Alpha-1 Antitrypsin Deficiency

Alpha-1 Antitrypsin Deficiency (AATD) is a rare disease caused by low levels of the Alpha-1 Antitrysin protein. It can lead to lung disease and liver disease. Liver disease in particular effects 15% of adults living with AATD and 10% of infants living with the condition. Symptoms of liver disease in AATD are dark urine, chronic itching, cirrhosis, elevated liver enzymes, jaundice, and a swollen abdomen. Patients with AATD associated liver disease have an increased risk of developing liver cancer. This condition unfortunately has limited treatment options.

But Arrowhead Pharmaceuticals has just announced that they plan to initiate a Phase 2/3 clinical trial for liver disease in alpha-1 antitrypsin deficiency (AATD) in the second quarter of this year. The company believes that this trial could serve as a registrational study of the therapy, called ARO-AAT. The Investigational New Drug application (IND) for the Phase 2/3 trial of this therapy has officially been submitted to the FDA.

ARO-AAT is Arrowhead’s second generation RNAi therapeutic which is administered subcutaneously. AATD associated liver disease is severely lacking in treatment options, and Arrowhead hopes that this therapy could bring a new therapeutic option to patients.

Phase 2/3 Trial

The proposed primary endpoints of this Phase 2/3 trial are safety, efficacy, and pharmacodynamic dose response. Efficacy will be measured by any improvement in the histologic grading scale of liver disease in AATD. Additionally, liver fibrosis will be examined using the Ishak score.

Arrowhead hopes to initiate this trial at multiple sites in the United States. Following initiation of the trial at these locations, they plan to bring the trial to various sites in Europe.

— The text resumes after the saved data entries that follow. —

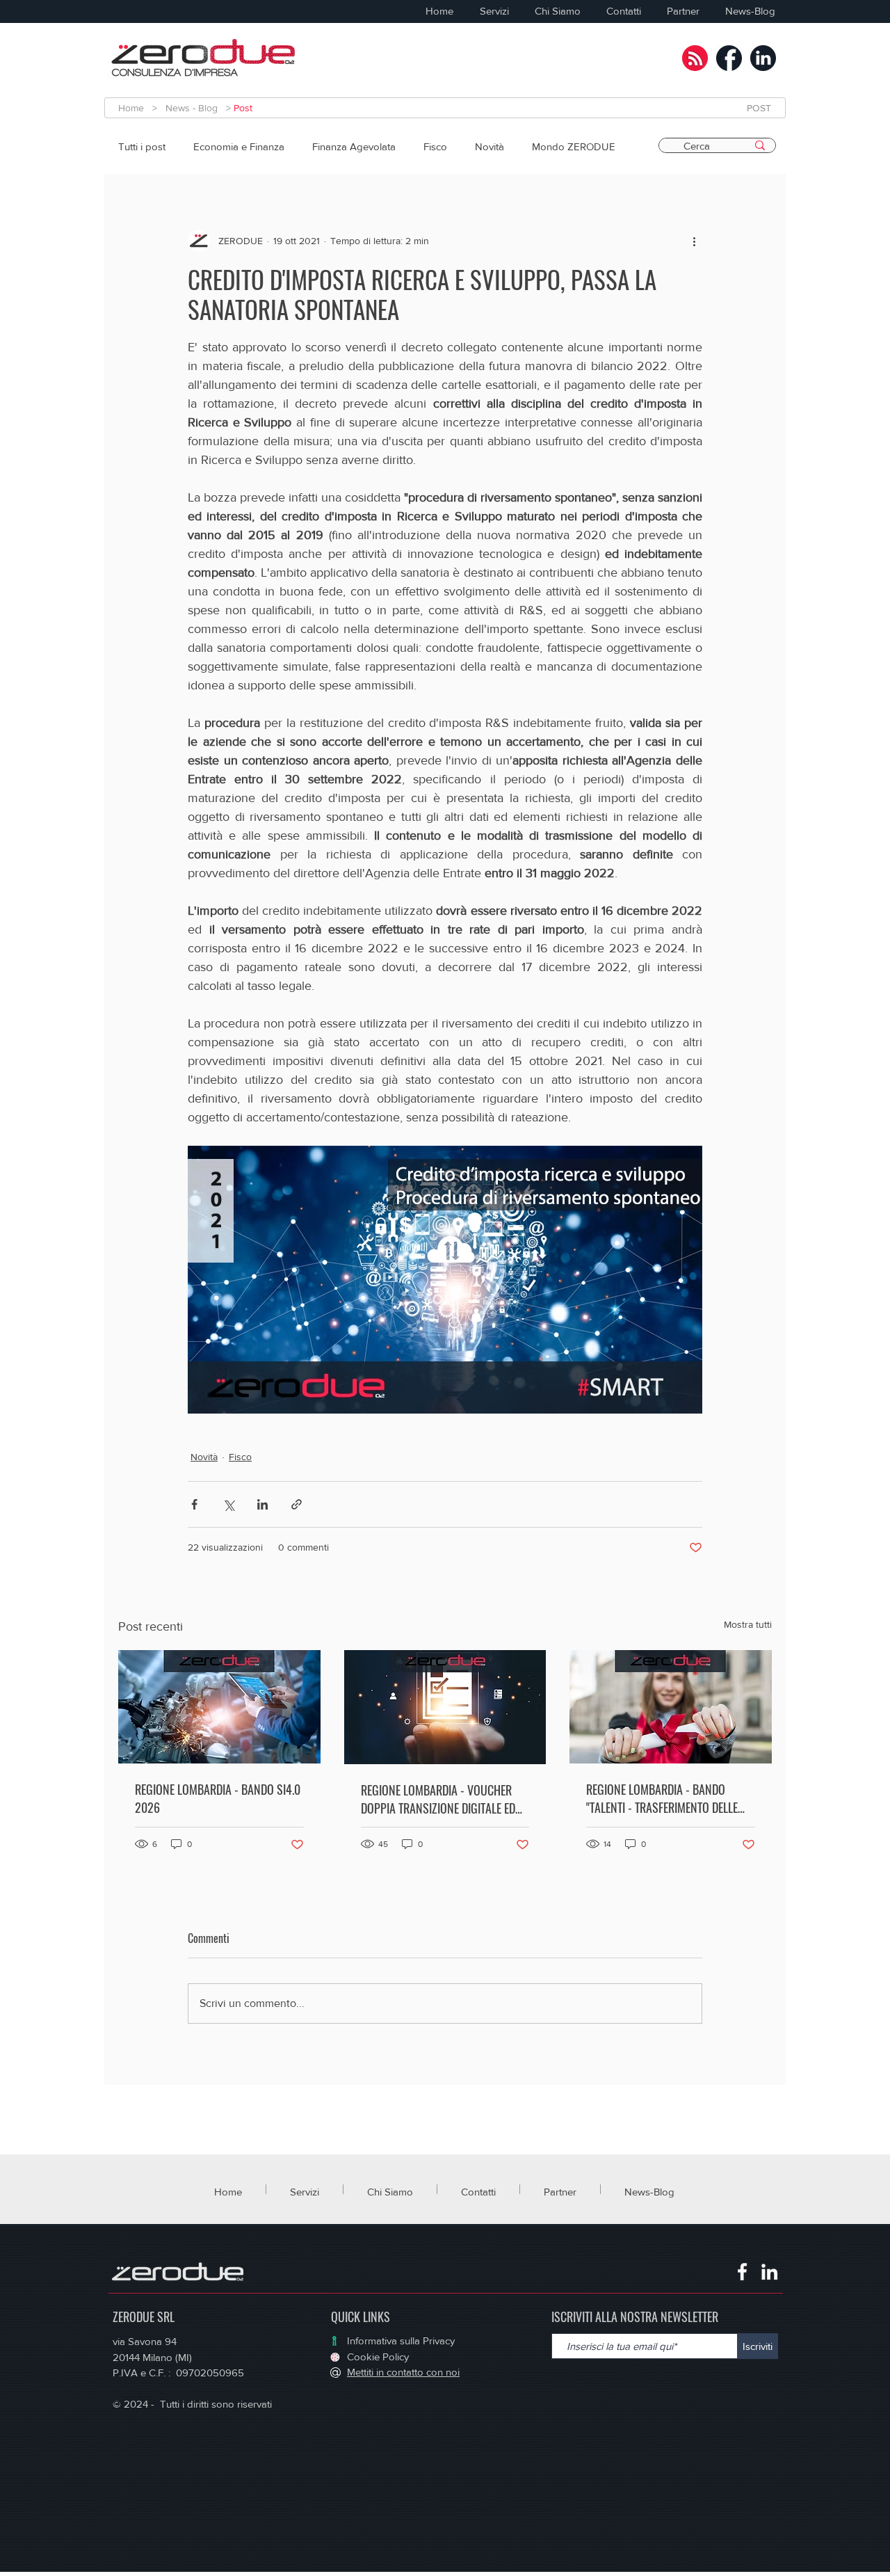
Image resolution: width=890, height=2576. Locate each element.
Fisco (435, 146)
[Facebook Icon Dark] (729, 58)
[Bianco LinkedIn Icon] (769, 2271)
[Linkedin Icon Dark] (763, 58)
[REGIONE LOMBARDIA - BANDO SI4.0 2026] (219, 1706)
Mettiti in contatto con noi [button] (403, 2372)
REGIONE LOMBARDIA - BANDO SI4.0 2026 (217, 1798)
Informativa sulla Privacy (401, 2340)
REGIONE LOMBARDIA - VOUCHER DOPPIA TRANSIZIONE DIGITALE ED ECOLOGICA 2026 (438, 1799)
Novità (489, 146)
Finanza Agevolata (354, 146)
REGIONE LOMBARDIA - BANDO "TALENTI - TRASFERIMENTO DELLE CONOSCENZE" (662, 1798)
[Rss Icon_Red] (695, 58)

Of course, this trial is pending regulatory review of the company’s IND but Arrowhead is extremely hopeful about ARO-AAT’s potential. They say that their communications with the FDA thus far have been helpful and productive and they are excited about moving forward in their investigation of this treatment.

Hopefully, this Phase 2/3 study will culminate in a new therapeutic option for patients living with alpha-1 liver disease.

You can read more about this IND and ARO-AAT’s potential here.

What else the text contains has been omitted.